CLEVELAND — With fewer people on the streets during the COVID-19 pandemic, most cities across the U.S. saw decreases in violent crime during the first month.
Here in Northeast Ohio, though, the Memorial Day holiday brought the perfect storm.
It was the first nice weather weekend following the state of Ohio's reopening, bringing people out of their homes. We’re at the end on the month when government checks have run out, and the state is facing an economic downturn that's left more than a million people in Ohio unemployed.
There were nine shootings and three stabbings in Cleveland from Sunday to Monday evening. Three shootings were reported in Lorain over the weekend.
And in Akron, there were four on Thursday alone.

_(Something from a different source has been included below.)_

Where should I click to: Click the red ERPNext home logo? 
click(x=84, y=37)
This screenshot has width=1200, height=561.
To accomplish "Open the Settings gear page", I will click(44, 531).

Justin Herdman, U.S. Attorney from the Northern District of Ohio says, “It's an alarming trend and it does seem to coincide with the fact that you have people who are out of work, you've got kids who are home from school, you've got nowhere, generally speaking, for people to be able to entertain themselves.”
According to FBI statistics, historically there's been little correlation between unemployment and violent crime rates. But Herdman says this situation is different. “I don't think that we have any precedent for the kind of economic downturn that we've seen over the past couple months where the stop in economic activity has been so abrupt and has been caused by a Pandemic with a complete shutdown of activity,” he explains.
Burglaries also typically decrease during times like these, because no one really has anything to steal, nor are there many people to buy the stolen goods. Add in the fact that with so many out of work, most people are at home. And thieves are just like us, they’re scared of the virus and have avoided going into stranger’s homes.
But there's something else at play here.
Burglaries of firearms dealers are up, as is the actual volume of firearms that are being stolen during those burglaries.
Another issue is that recreation centers and community services for at-risk kids have been closed.
Allen Smith, Chief Programs Officer of the Boys & Girls Clubs of Cleveland says, “When young people are out of school, the Boys & Girls Clubs fills the void for a lot of those young people by providing them with constructive things to do. And then also positive role models who are there to help them make good decisions. Anytime that is disrupted, it creates an opportunity for additional challenges to occur.”
They've tried to fill the gap with virtual events, but it's not the same. 14-year-old Daveion Sims, who frequented his local rec center says, "Without anything to do people get bored and get sidetracked."
The good news is most Cleveland recreation centers open in July and nine local Boys & Girls Clubs are re-opening June 15th.
Cleveland is also getting federal money for 30 police officers as part of a Violent Crime Taskforce, and more investigators for the State Patrol.